## Task objective
When the string "computer" occurs in a line of the records, show that line.

Stored data:
##############################

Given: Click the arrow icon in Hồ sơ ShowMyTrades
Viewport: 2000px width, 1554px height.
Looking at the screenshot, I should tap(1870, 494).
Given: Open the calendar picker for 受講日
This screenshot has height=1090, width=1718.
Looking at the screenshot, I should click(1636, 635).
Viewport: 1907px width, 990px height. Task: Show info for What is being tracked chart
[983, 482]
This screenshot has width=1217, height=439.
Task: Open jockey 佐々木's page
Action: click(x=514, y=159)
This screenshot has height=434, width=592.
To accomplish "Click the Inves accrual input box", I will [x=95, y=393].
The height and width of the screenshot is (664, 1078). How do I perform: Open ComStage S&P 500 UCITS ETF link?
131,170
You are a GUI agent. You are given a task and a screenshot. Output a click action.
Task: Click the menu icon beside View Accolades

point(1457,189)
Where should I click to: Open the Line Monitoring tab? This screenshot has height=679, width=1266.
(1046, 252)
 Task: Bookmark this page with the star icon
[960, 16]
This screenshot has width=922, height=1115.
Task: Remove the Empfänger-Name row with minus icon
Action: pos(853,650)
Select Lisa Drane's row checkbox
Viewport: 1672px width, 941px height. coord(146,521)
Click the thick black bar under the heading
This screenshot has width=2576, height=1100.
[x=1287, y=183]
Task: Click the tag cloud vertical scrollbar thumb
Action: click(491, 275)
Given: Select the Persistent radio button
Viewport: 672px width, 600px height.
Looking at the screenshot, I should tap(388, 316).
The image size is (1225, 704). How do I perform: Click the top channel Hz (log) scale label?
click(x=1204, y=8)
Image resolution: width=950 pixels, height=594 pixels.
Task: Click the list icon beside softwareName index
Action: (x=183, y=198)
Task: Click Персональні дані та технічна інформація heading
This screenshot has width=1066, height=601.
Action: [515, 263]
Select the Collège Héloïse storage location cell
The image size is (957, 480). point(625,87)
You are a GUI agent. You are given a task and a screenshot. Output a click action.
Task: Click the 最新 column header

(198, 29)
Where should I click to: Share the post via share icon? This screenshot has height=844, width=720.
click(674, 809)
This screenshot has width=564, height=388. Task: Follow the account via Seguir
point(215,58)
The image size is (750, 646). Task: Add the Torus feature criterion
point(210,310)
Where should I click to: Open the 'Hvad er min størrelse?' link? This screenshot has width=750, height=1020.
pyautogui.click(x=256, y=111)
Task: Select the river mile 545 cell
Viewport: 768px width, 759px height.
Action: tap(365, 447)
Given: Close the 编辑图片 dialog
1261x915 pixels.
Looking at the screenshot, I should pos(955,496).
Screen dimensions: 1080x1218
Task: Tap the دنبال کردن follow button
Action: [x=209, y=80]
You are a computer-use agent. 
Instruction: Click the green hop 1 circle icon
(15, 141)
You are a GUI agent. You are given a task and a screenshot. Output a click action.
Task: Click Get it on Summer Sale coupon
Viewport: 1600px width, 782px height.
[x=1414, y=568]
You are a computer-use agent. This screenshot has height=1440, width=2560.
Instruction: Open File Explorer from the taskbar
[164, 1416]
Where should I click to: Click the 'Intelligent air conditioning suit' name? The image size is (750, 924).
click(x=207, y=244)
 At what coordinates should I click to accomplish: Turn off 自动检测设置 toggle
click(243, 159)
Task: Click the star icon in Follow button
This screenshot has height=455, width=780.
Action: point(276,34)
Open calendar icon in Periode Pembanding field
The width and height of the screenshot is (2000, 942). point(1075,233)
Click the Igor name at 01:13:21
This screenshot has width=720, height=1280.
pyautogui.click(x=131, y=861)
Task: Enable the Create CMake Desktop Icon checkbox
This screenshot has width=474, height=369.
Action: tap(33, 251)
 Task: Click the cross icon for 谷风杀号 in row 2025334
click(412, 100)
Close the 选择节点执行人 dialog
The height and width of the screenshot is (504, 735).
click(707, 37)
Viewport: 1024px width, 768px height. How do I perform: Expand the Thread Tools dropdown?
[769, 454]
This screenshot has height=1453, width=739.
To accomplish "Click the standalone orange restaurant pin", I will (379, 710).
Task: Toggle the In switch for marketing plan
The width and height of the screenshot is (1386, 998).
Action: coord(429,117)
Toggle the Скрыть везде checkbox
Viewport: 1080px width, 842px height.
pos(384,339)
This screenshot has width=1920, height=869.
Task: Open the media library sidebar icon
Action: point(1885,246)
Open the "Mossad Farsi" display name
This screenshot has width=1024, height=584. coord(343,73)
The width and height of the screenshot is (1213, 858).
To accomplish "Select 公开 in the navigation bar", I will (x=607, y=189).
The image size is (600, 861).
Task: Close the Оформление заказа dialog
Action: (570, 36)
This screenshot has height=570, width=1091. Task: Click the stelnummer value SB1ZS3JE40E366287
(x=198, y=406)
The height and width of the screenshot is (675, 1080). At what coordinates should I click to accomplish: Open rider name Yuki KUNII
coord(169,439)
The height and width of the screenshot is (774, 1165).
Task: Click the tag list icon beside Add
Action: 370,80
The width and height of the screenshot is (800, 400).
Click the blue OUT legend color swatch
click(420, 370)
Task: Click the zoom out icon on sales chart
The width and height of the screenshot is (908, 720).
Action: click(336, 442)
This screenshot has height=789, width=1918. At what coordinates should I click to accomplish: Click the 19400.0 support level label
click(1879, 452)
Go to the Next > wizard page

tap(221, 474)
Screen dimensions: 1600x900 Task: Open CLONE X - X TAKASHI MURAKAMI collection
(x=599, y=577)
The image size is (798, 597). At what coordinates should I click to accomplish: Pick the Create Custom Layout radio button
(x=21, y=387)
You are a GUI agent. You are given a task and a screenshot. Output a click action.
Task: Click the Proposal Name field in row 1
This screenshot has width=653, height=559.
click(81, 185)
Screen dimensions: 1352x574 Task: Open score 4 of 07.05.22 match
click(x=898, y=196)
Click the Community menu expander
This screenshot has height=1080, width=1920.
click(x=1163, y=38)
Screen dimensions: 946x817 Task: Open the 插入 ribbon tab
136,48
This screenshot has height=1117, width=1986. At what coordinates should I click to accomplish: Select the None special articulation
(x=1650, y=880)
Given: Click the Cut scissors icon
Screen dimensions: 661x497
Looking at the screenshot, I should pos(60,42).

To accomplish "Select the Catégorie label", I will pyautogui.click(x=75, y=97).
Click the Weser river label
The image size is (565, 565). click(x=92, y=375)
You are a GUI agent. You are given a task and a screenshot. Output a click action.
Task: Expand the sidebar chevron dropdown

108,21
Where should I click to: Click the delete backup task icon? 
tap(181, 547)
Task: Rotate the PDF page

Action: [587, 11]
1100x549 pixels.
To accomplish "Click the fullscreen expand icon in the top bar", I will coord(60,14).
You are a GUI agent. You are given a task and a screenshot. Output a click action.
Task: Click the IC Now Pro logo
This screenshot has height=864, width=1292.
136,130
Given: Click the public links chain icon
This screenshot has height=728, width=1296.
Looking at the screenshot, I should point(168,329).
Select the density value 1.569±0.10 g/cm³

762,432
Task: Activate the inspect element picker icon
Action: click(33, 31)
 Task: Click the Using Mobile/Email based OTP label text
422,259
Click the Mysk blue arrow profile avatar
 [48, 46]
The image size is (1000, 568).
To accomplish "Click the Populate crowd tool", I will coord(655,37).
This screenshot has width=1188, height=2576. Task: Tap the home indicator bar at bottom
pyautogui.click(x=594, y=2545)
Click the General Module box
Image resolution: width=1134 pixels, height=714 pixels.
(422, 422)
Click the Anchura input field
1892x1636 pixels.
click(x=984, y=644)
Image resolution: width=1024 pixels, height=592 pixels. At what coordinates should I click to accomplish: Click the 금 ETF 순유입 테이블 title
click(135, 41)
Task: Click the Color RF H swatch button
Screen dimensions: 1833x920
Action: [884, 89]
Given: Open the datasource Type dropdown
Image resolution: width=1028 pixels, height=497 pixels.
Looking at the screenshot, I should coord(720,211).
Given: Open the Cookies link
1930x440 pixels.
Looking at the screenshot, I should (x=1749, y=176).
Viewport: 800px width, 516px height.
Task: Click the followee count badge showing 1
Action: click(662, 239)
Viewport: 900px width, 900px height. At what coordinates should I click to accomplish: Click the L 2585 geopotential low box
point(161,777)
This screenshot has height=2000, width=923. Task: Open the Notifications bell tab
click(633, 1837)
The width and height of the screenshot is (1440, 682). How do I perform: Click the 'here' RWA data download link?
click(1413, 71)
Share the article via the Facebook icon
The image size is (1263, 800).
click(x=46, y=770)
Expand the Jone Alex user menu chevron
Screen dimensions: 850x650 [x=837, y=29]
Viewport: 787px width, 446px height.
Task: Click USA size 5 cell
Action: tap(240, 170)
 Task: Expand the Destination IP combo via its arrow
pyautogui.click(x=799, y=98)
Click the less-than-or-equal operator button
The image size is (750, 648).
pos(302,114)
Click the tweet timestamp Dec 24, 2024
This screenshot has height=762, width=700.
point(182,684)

##############################

## Solution to this exercise
You are a computer-use agent. 
You are a computer-use agent. This screenshot has height=1440, width=2560.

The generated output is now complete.